Не успел рукой дотянуться, она уже снова лежала ничком, ухватилась за рельсу голой рукой и выла, варежкой поелозила по рельсе, а правой рукой не смогла, пальцы примерзли.
— Руку помогите ей освободить, — сказал Бабушкин, и старуха забилась сильнее, опасаясь, что ее оттащат. Под шубой и надетым поверх шубы тулупом угадывалось тело не изнеженное и отжившее, а сухое и верткое. — Что — худые люди? — спросил Бабушкин у обходчика.
— Хуже некуда. Ему в народе прозвище Хорек, а ей — Сатана, сам посуди. — Он побрел за Бабушкиным к саням и заговорил громче: — А и они — люди, и им господь не только дает, берет он от них тоже, живое отнимает. Дочерь в петлю полезла, а сына японец убил, да из орудия, хоронить не нашли. Не хочет бог корня ихнего больше... — Они стояли над розвальнями, обходчик задрал край одеяла, обнажил маленькое, светлоглазое, заросшее, бесчувственное лицо с дергающимся веком и продолжал говорить, не заботясь, что старик услышит его: — Спиридон смирился, нонешнего мужика хуже японца напугался. Их судить хотели, и пожечь. Вот он жить и раздумал, а старуха не отпускает... Она без него вдова, а вдовья доля пустяковая, обидная. Иная в нужде жизнь прожила, она и вдовью долю стерпит, а этой неинтересно.
— Он от чего умирает?
— От зелья! — подосадовал обходчик: казалось, он всю жизнь Белозеровых рассказал. — Сам! У них это в роду: кто в петлю, кто в прорубь. Оттого и лютуют, пока живы. — Бросил край одеяла на место, будто на покойника, а Бабушкин все еще видел глухое к жизни лицо, светлые глаза, в которых отразилась смертная тоска. — А ведь придется взять, — сказал обходчик, не найдя в собеседнике ни злобы, ни жестокости. — Ты и собаку помирать не бросишь, бог не позволит.

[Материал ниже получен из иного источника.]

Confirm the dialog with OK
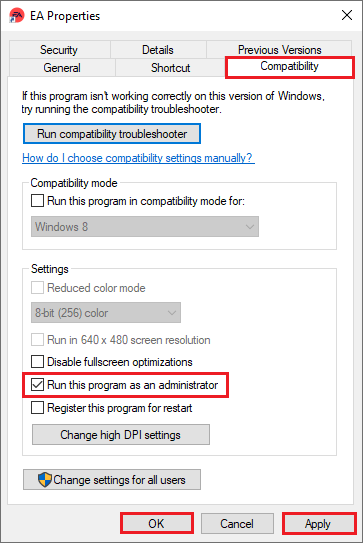The height and width of the screenshot is (543, 363). (157, 524)
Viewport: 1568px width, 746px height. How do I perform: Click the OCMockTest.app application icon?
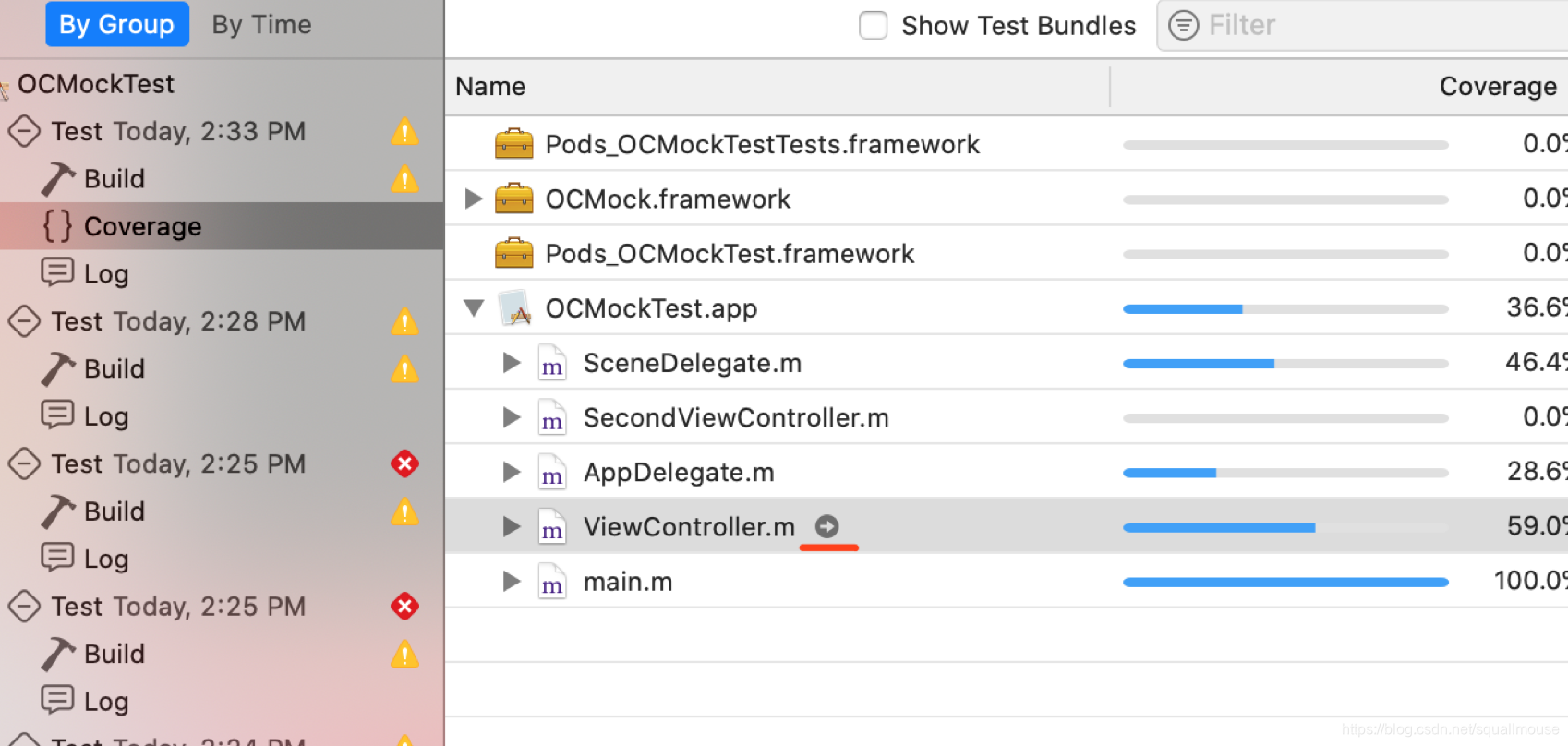coord(514,308)
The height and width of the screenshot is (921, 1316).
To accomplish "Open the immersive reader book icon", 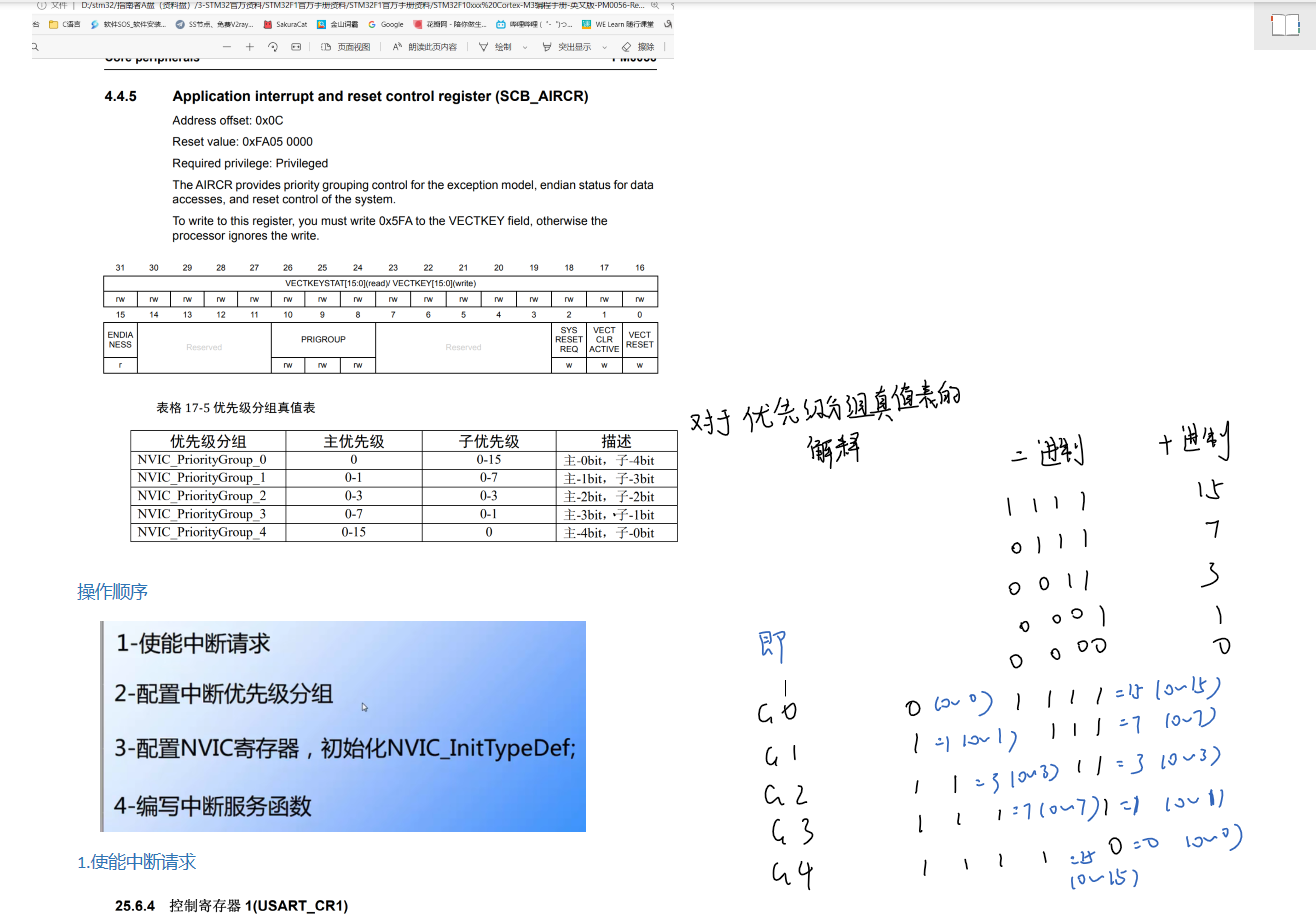I will pos(1285,25).
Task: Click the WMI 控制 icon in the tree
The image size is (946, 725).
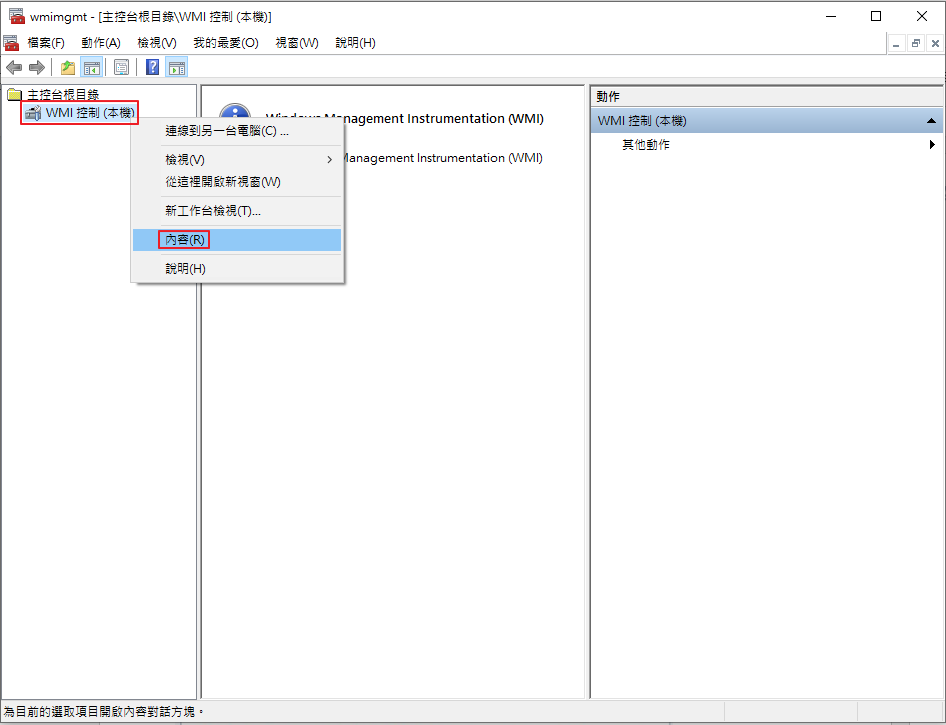Action: (x=33, y=113)
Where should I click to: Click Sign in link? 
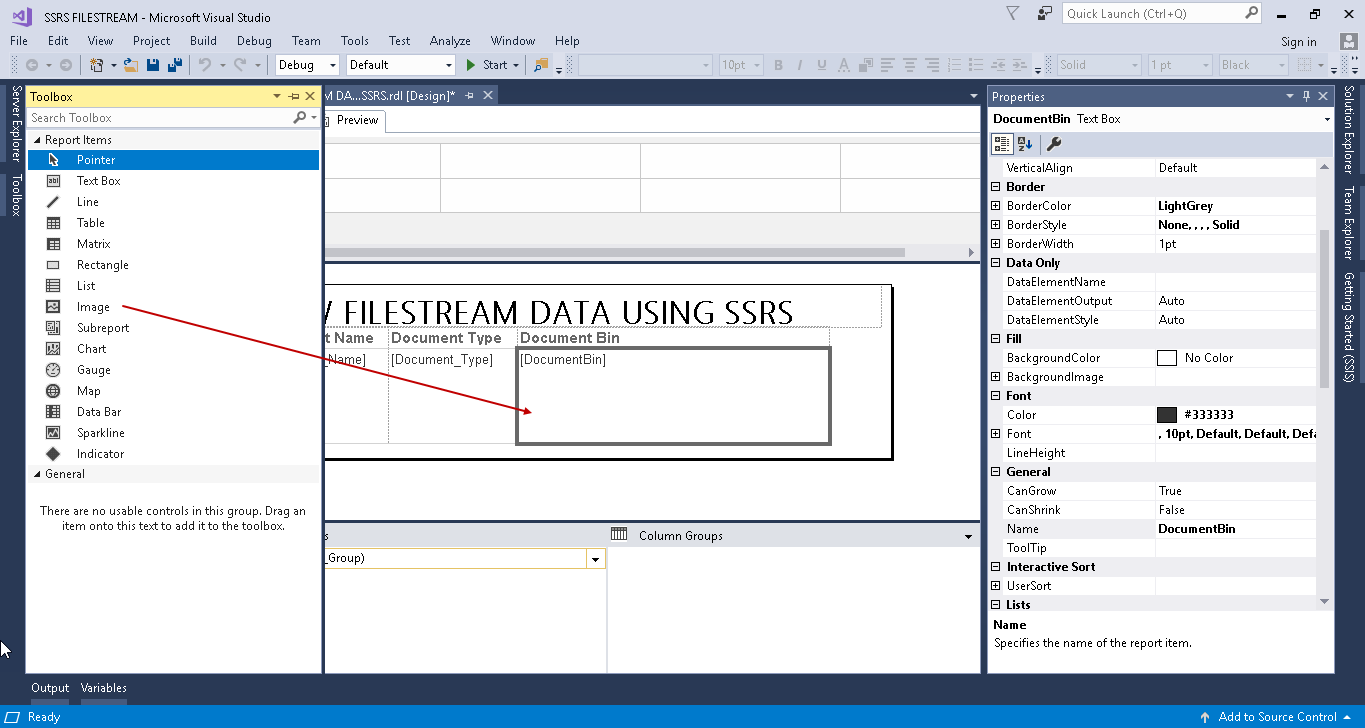1298,42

— Тащи их в теплушку, только — мигом, две минуты даю. Повезем до Мысовой, потерпим.
— Дело, дело ты решил! — выкрикивал обходчик в спину уходящему Бабушкину. — Сорок верст — пустяки, потерпишь. Спасешь душу, и тебе зачтется, и тебя бог простит... Удачи тебе, купец!..
Хорошо, что попались добрые торговые люди; другого объяснения товарным вагонам он не находил. Заглянув в теплушку, куда поднимал Белозерова, увидел длинные, ладные ящики и утвердился в своем наблюдении — везут и везут в оба конца, кто из России к Байкалу товары везет, а кто в Россию. И все при револьверах: без них нынче через Сибирь и не суйся.
18
Прошу обратить внимание на доблестную, самоотверженную службу телеграфного чиновника Марцинкевича, командированного в мое распоряжение, пренебрегающего всякою опасностью и разоблачающего преступные действия телеграфистов.
(Меллер-Закомельский — министру внутренних дел Дурново)
Сняли второй ящик, придвинули его к чугунной печке, на нижние нары в глубину положили старика, старуха устроилась с краю, в левой руке держала правую, ободранную в кровь на рельсе, сидела без жалоб, неблагодарная, враждебно поглядывая вокруг.
Никто не сожалел, что впустили чужих; до Мысовой близко, не помирать же человеку. Но и участия в людях не было, скорее любопытство, попутный праздный интерес к людям, которым в беде понадобился уже не верхнеудинский, а мысовской лекарь; скоро, скоро станция, а с нею и родной очаг, и свежие новости со всего Байкала и из Иркутска, новости, верно, тоже не в масть, как вязаные от разных пар карпетки на больших ступнях старика, — серый и коричневый. А что, как поезд барона уже сброшен с насыпи и паровоз врезался в мерзлую таежную топь, растопил ее и ушел глубоко, как в могилу? Что, как в Иркутске уже гремит веселая тризна по барону?